» **Text under study**
Start of Block
Inspections and permits and associated bureaucracy need you to make a plan first and show it to the dudes before they give you the thumbs-up, and how I tend to work is by staring at materials and then bashing stuff together until I've made enough mistakes that I know how not to do it, the friction between these two approaches is part of Anxiety
Alright I've had some time with measuring tape and spray paint and graph paper and now my anxiety ebbs because I have the concept of a plan
Called the code enforcement guy and asked him questions and took pictures and drew a rough sketch and emailed him with the general gist and if he tells me the general gist isn't flat-out illegal then I'll do proper drawings to scale
That battery took Forever to get here, man

OK time for an update, so I've got an Ecoflow Delta Pro 3 in my basement, it is HUGE and HEAVY and obviously pictures and videos don't properly convey the mass and presence of this thing. I happened to be outside and saw the fedex guy coming and he was very very glad of that.
End of Block
[Stored data entries]
Start of Block
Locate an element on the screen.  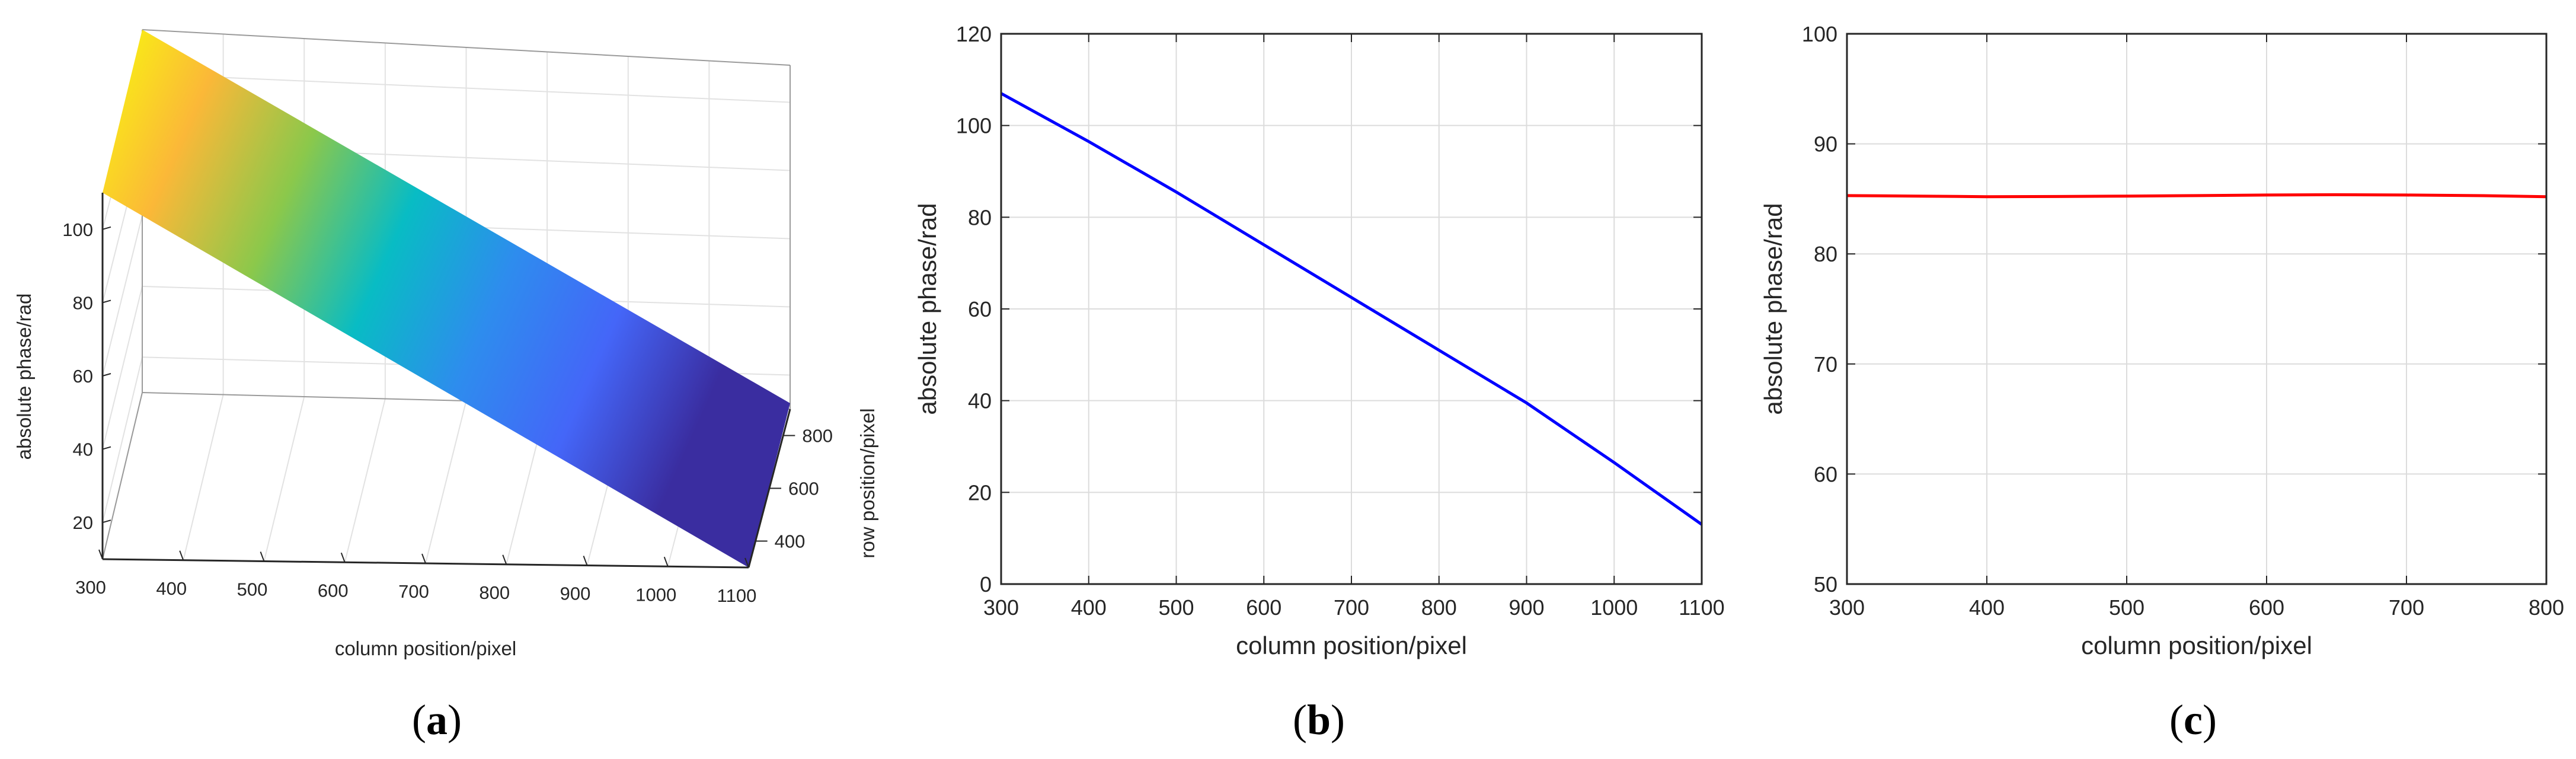
y-tick-label: 120 is located at coordinates (974, 34).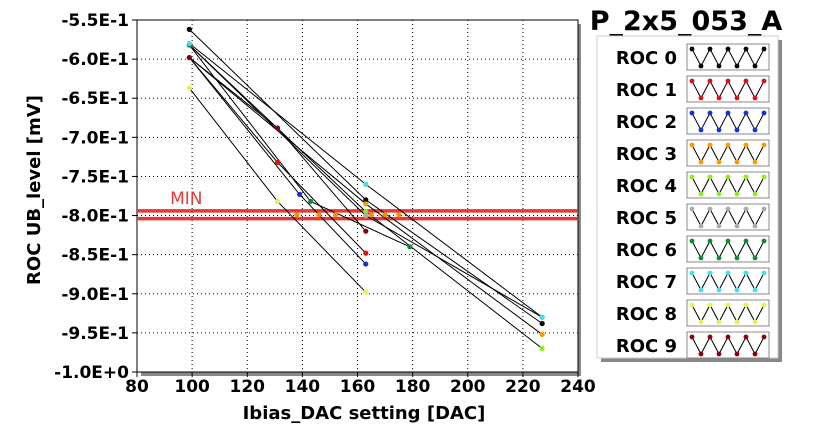  What do you see at coordinates (523, 387) in the screenshot?
I see `x-tick-label: 220` at bounding box center [523, 387].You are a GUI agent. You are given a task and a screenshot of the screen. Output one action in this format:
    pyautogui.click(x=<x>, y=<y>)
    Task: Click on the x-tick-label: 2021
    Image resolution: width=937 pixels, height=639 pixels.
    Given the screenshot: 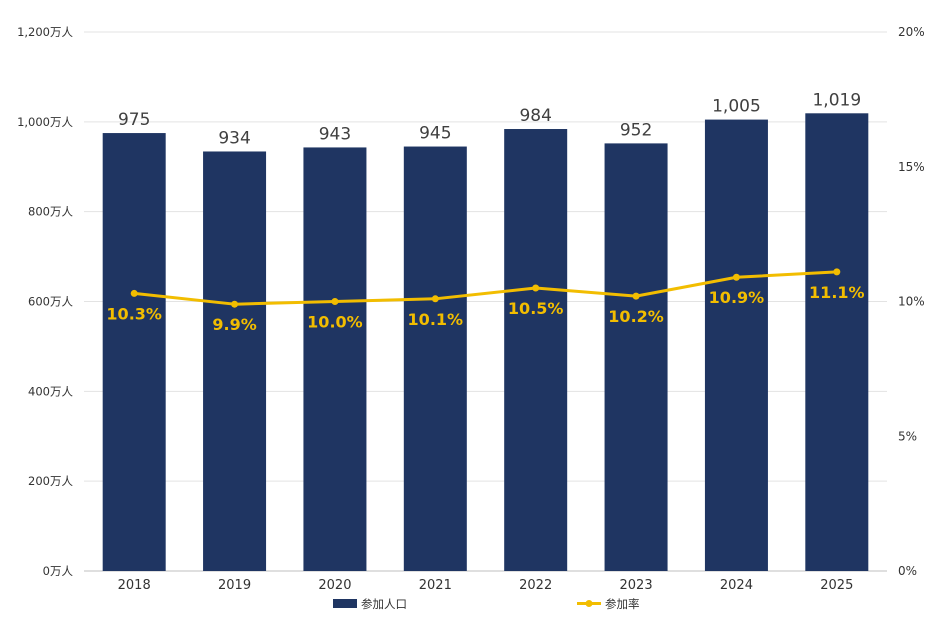 What is the action you would take?
    pyautogui.click(x=436, y=586)
     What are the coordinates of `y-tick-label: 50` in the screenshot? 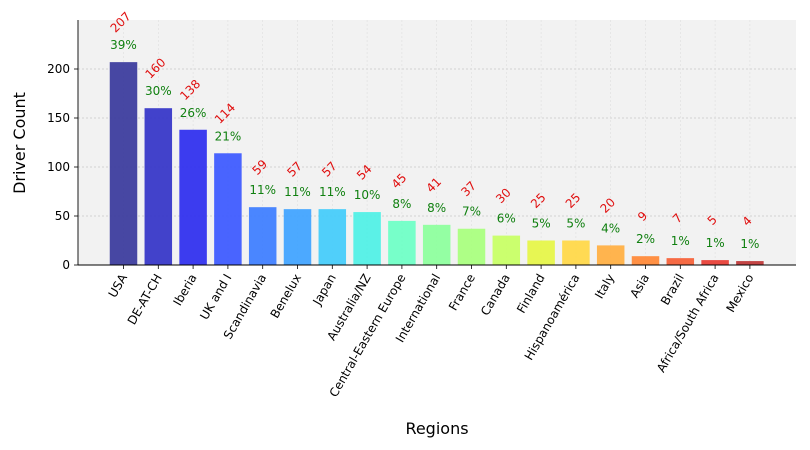 It's located at (62, 216).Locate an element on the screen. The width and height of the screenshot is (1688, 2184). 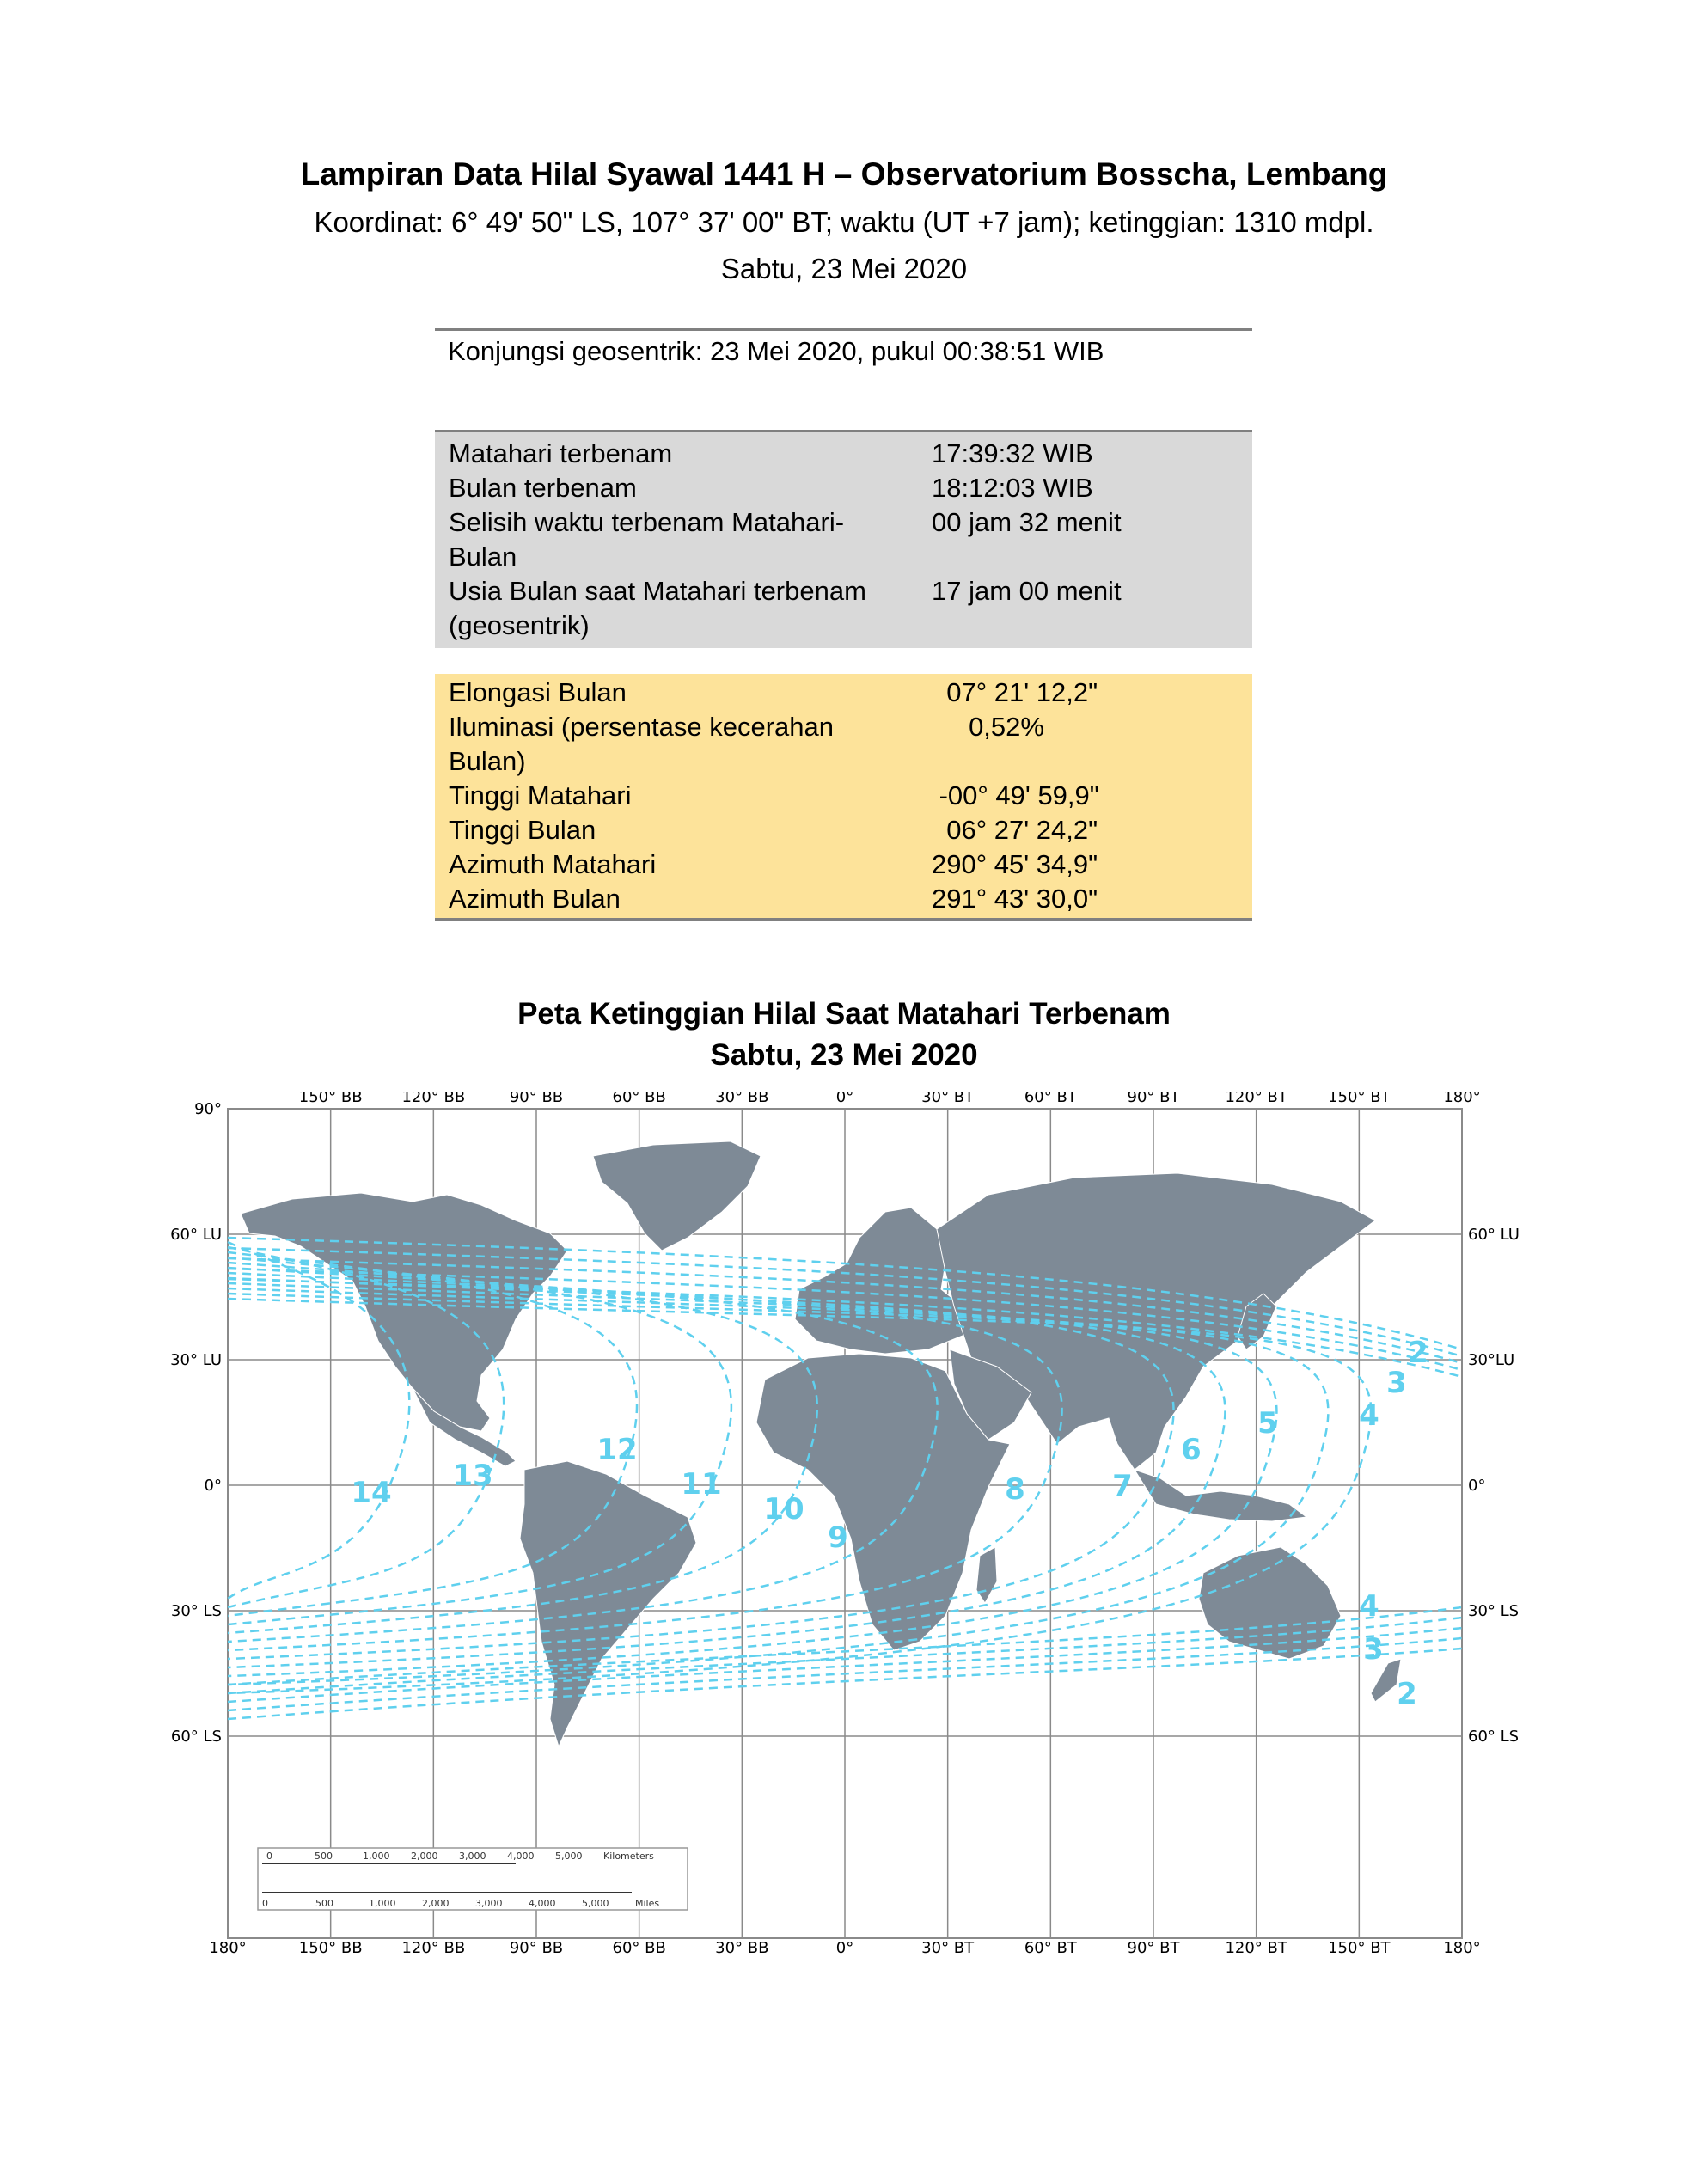
right-axis-label: 60° LS is located at coordinates (1494, 1737).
End of Block
» **The problem**
Please reproduce, word for word, the passage of the permits post that opens with the words "OK time for" and closes with "glad of that.".

» **Reply**
OK time for an update, so I've got an Ecoflow Delta Pro 3 in my basement, it is HUGE and HEAVY and obviously pictures and videos don't properly convey the mass and presence of this thing. I happened to be outside and saw the fedex guy coming and he was very very glad of that.